Increasing worldwide demand for chicken and chicken products has led to increased production of chicken manure. Therefore, chicken manure has an important application potential in the energy industry. This study aims to dispose of chicken manure, which is harmful to soil and groundwater, for thermal energy purposes and to reduce the emissions of lignite coal. For this purpose, it concerns the design and manufacture of a Circulating Fluidized Bed Boiler (CFBB) with a novel combustion chamber for burning chicken manure (CM) and lignite (L) fuels and their mixtures. The combustion behaviors and contaminating emissions of the mentioned fuels in such a CFBB are investigated experimentally and numerically. Emissions of major gaseous pollutants, including CO, SO2 and NO, and the temperature distribution throughout the combustion chamber are measured during the tests. Experimental results show that increasing the amount of CM in the mixture increases CO and reduces SO2. For this condition, NO emission either increases or decreases. According to the numerical results, the temperature of the combustion chamber decreases with the increase of the CM fraction. In the CFBB, the CO emission decreases in the CM fraction up to 25 %, while it increases in the CM fraction above 25 %. For increasing CM fraction, NO emission decreases in the cyclone while it increases in the evaporator. In the experimental and numerical results, the CO2 emission for the L, CM and CM fractions are observed to be equivalent to each other.

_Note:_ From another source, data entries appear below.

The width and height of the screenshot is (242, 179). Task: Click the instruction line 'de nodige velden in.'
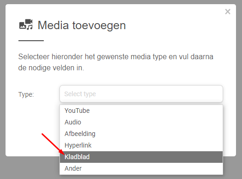click(51, 68)
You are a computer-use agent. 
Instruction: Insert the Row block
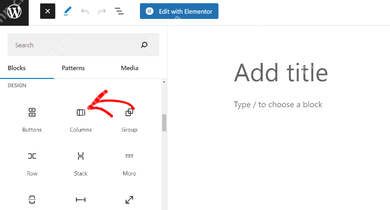coord(32,163)
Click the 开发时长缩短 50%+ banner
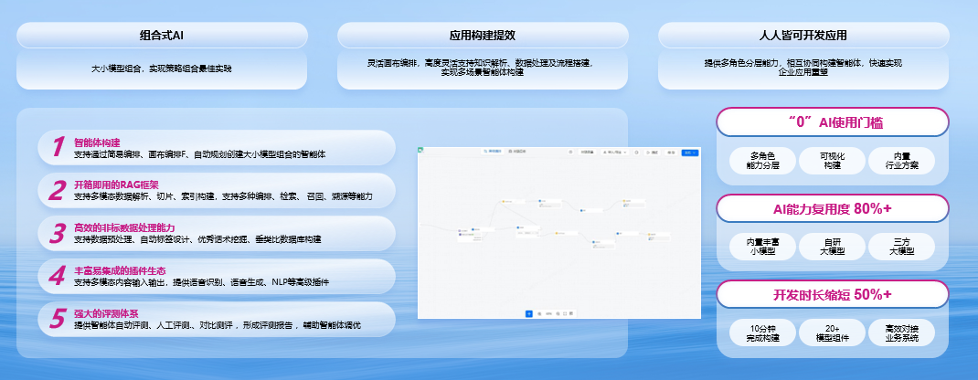 (x=832, y=294)
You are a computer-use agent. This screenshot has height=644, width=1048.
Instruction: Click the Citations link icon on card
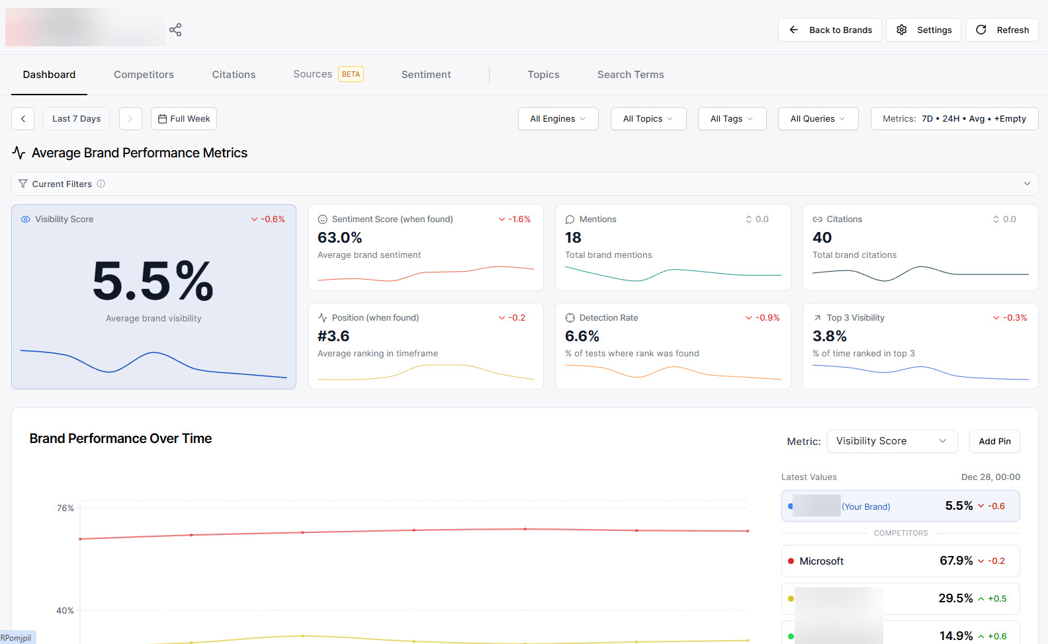817,220
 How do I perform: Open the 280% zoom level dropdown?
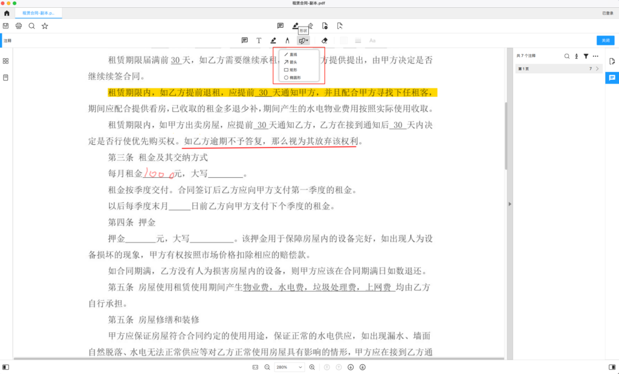point(290,367)
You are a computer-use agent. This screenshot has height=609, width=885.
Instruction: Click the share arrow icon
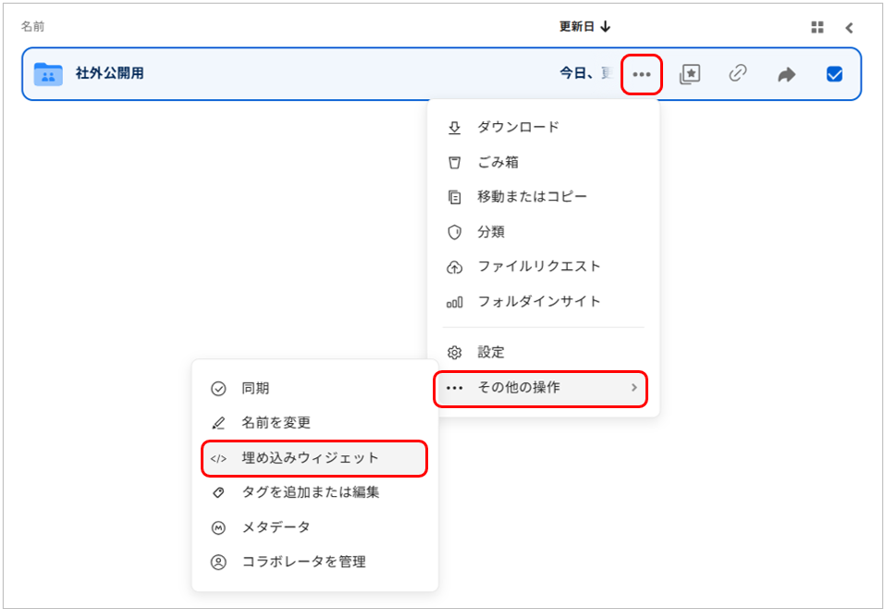pos(786,74)
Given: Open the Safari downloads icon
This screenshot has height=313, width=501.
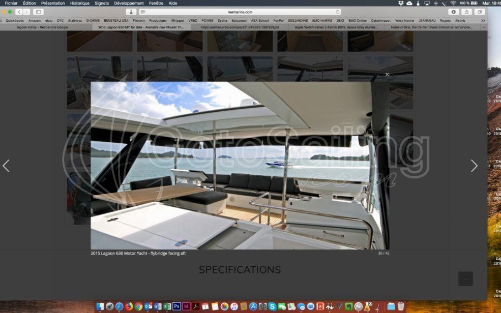Looking at the screenshot, I should pos(453,12).
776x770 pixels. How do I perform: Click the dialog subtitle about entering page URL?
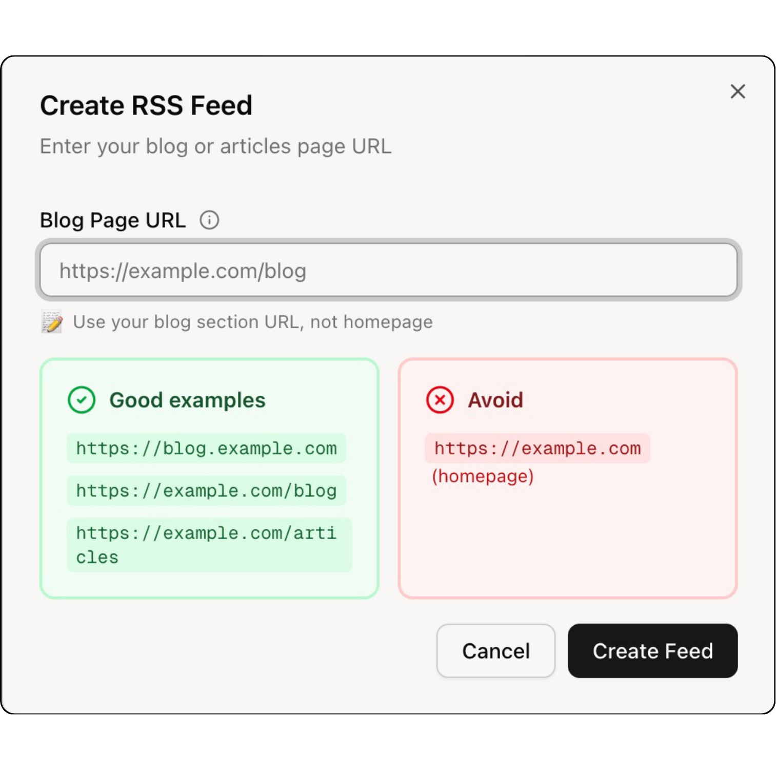(215, 146)
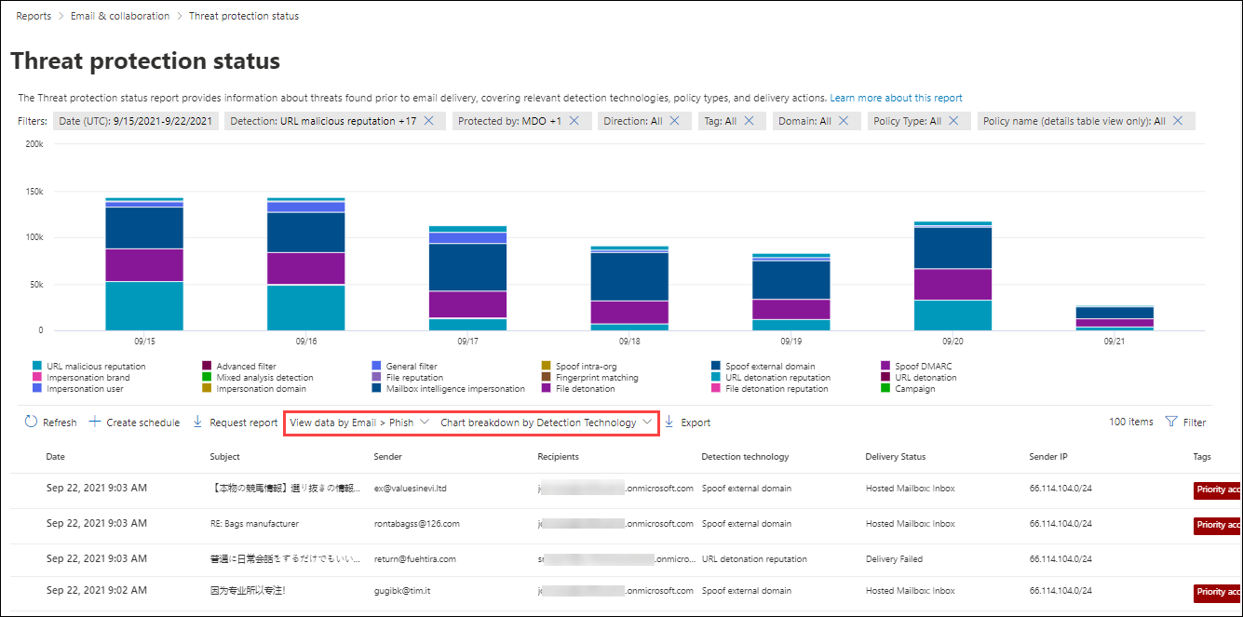Clear the Tag: All filter chip
1243x617 pixels.
750,121
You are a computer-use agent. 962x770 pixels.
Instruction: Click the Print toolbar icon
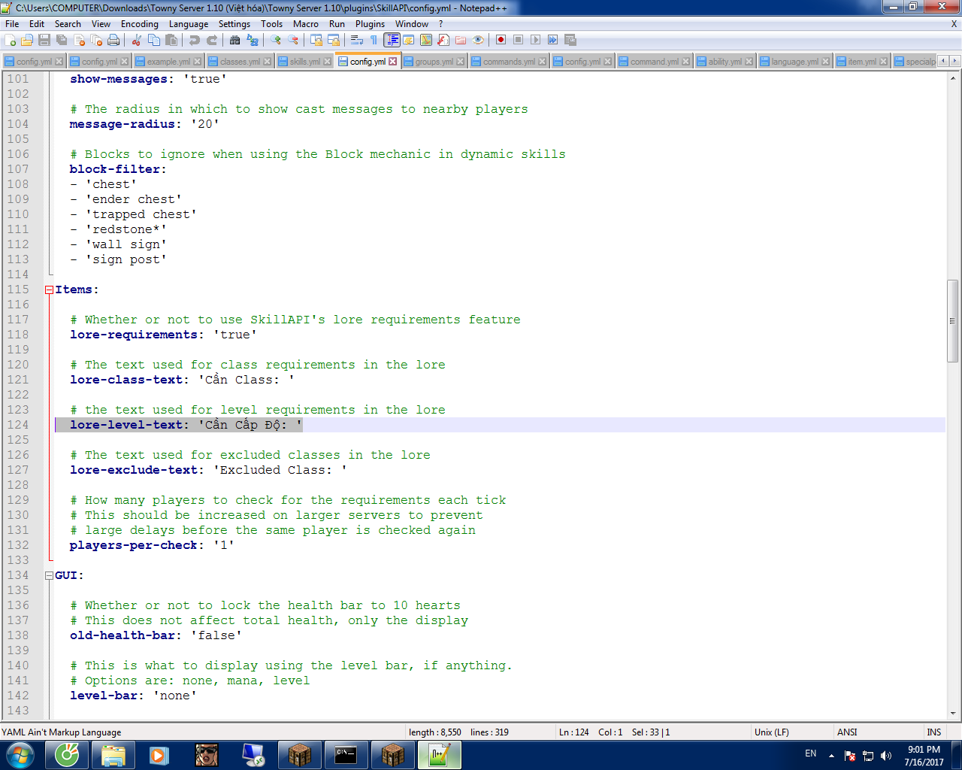(113, 40)
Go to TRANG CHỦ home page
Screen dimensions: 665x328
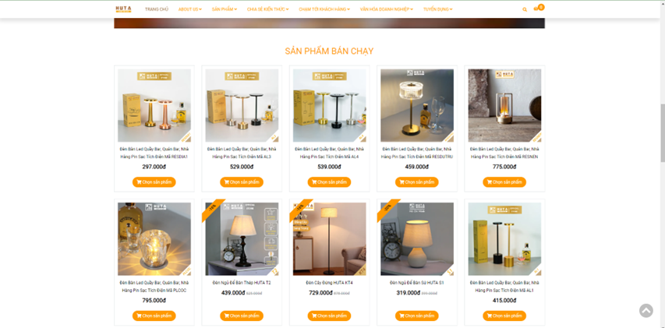157,9
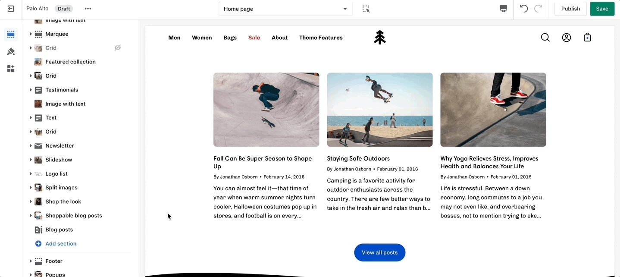
Task: Expand the Testimonials section
Action: click(x=31, y=90)
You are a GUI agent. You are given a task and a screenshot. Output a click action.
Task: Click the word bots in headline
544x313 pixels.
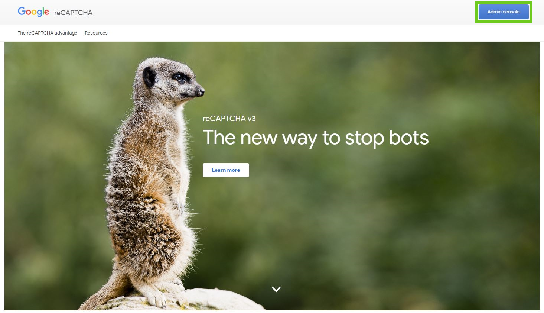click(x=408, y=138)
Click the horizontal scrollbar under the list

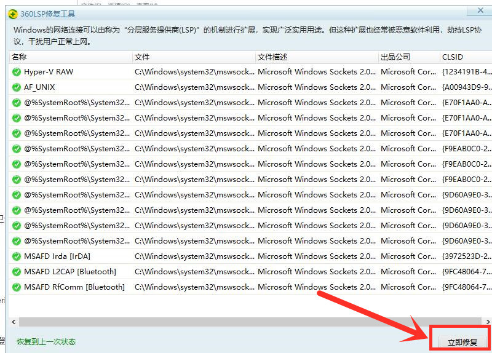246,322
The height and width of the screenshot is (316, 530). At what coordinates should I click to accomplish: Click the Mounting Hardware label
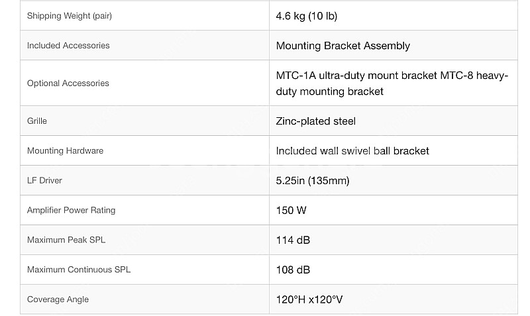[65, 151]
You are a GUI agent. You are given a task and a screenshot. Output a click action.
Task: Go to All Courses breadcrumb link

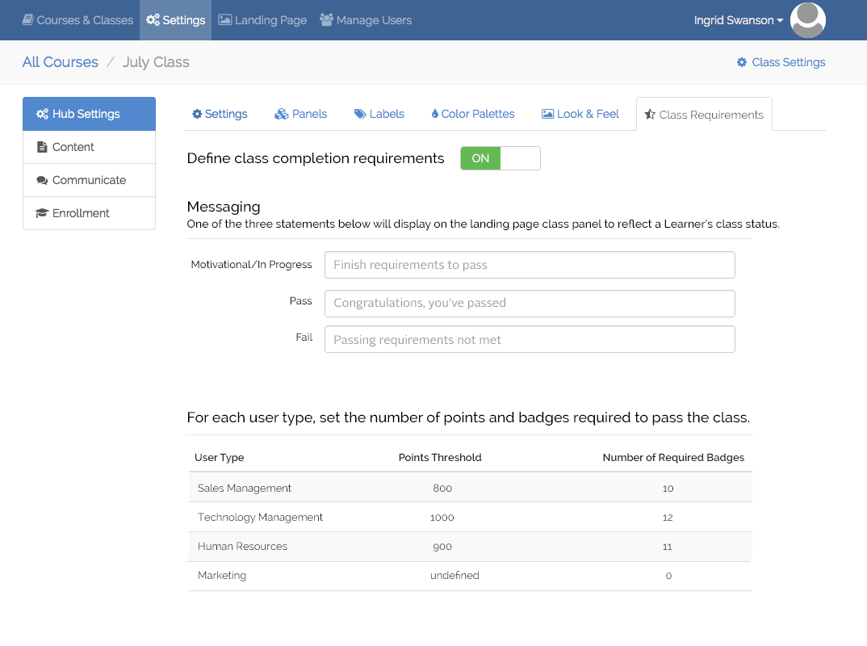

In conclusion, this study clearly shows that in situ burning of chicken manure or lignite and chicken manure mixtures reduces lignite emissions and meets the heat requirement and disposal of waste in chicken processing plants.

Suggested Citation

  • Gürel, Barış & Kurtuluş, Karani & Yurdakul, Sema & Varol, Murat & Keçebaş, Ali & Gürbüz, Habib, 2023. "Numerical and experimental investigation of co-combustion of chicken manure and lignite blends in a CFBB with novel compact combustion chamber," Energy, Elsevier, vol. 285(C).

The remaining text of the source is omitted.